Mathijs Boom - Deltaic History: Reimagining Human and Natural History in the Low Countries, 1740-1840
For centuries, the rivers and polders along the North Sea’s coast were molded and managed by humans, modulating natural forces like inundations, sedimentation and the subsidence of reclaimed lands. The interplay between human and natural forces was familiar to those living in the eighteenth-century Low Countries. Yet only in the second half of the eighteenth century did European savants develop a framework in which to study the changes in the river delta as part of Earth’s own geological history. As observers learned to read the landscape as an archive of its own history, their depictions of the region’s ancient pasts began to shift.
This paper explores the ways in which antiquaries, surveyors, hydrologists, naturalists, geographers and other savants changed the historical imagination of the ancient past in the Low Countries. Mining and the hunt for mineral riches were instrumental in the production of geological knowledge of the oldest landscapes, associated with deep time, but what engagements with nature shaped the understanding of the changeable delta? I argue that water management, utilitarian natural history and geography, and expanding state power helped redefine both the ancient human and natural history of the Low Countries between 1740 and 1840, as landscapes replaced texts as a source for historical reconstruction.
This paper draws on my dissertation, which explores the study of Earth history in the Low Countries from 1740 to 1840. I use this geographical lens to chart the ways in which particular natural and cultural landscapes gave rise to different ways of thinking about the ancient past. My research is funded by The Netherlands Organisation for Scientific Research (NWO).
Mathijs Boom studied history and philosophy at the University of Amsterdam and Boston College. In 2017 he started his PhD research at the University of Amsterdam. His research explores the connections between varieties of historical imagination and environmental history, mostly during the European Enlightenment.
Stephen Snelders - Public Dialogue in the Anthropocene: The Role of History
We live in an era - referred to as the ‘Anthropocene’ (or ‘the Age of Extinction’) - in which humans have become geological and biological agents with a decisive impact on climate, living environment, and the survival of species. In 2020 the UN secretary general has urged states to declare a climate emergency. However, science-based solutions to climate problems such as the energy transition and the reduction of CO2-emissions are not accepted by everyone and have led to polarisation. New forms and contents of public dialogue seem necessary to achieve greater consensus on climate issues. In a new project at FI/HPS we explore the role history can play in developing new content. in the past decade historians have attempted to encompass new ‘transspecies’ perspectives and develop methods to take a ‘more-than-human’ perspective on their research themes. They have expanded the subject of their analysis to include biological, social, and geological aspects; to decentre human actors and give agency to non-human actors such as animals, plants, and viruses; and to attempt to locate humans as part of broader landscapes and environments. This research has made clear that the extent and forms of the human-nature dichotomy we perceive (and even the dichotomy itself) have not been a constant in human understanding but rather are historically and culturally changeable. Our sense of identity is shaped by imagination, by naming and defining, and by acts of recognition and attribution. These processes take place through the endless repetition of narratives which emphasize certain elements and repeat to us who we are. Can we adopt non-anthropocentric research methods to re-orient our cultural and historical understandings of humans and nature, producing new narratives and identities that will give new perspectives for public dialogue? And more concretely, how can we incorporate this in our histories of science and knowledge programme?

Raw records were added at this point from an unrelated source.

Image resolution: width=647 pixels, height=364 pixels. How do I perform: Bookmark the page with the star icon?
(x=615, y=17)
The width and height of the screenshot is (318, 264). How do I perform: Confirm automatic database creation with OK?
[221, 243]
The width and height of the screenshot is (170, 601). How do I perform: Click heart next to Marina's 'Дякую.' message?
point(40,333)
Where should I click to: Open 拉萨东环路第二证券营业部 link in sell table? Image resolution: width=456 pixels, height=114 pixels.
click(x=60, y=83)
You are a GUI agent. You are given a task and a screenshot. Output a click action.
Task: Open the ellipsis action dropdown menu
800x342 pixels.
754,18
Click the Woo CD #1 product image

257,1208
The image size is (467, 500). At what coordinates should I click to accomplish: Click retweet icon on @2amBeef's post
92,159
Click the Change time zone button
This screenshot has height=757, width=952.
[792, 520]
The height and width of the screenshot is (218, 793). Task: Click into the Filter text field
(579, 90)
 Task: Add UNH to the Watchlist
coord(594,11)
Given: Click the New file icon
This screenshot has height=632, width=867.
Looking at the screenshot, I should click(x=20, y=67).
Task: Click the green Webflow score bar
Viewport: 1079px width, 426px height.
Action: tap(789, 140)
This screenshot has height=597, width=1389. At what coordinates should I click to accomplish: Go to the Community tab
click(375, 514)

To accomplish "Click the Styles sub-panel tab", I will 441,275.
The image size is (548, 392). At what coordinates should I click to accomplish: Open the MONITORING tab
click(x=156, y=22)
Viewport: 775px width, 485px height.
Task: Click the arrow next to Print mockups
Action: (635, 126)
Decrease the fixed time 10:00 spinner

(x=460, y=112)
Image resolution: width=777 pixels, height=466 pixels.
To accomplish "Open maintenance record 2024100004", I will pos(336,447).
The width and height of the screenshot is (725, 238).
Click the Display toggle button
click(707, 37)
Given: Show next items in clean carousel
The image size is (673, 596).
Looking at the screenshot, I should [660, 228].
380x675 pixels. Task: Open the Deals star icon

Stephen Snelders is a Dutch historian and Research Fellow at University Utrecht, Faculty of Science, Freudenthal Institute/History and Philosophy of the Sciences, The Netherlands. He has published extensively on the history of drug and addiction, on tropical medicine and on human genetics and eugenics. His most recent book is Drug Smuggler Nation: Narcotics and the Netherlands (Manchester University Press, 2021). Over the past year Stephen has been working on the outlines for a new research programme on transspecies history.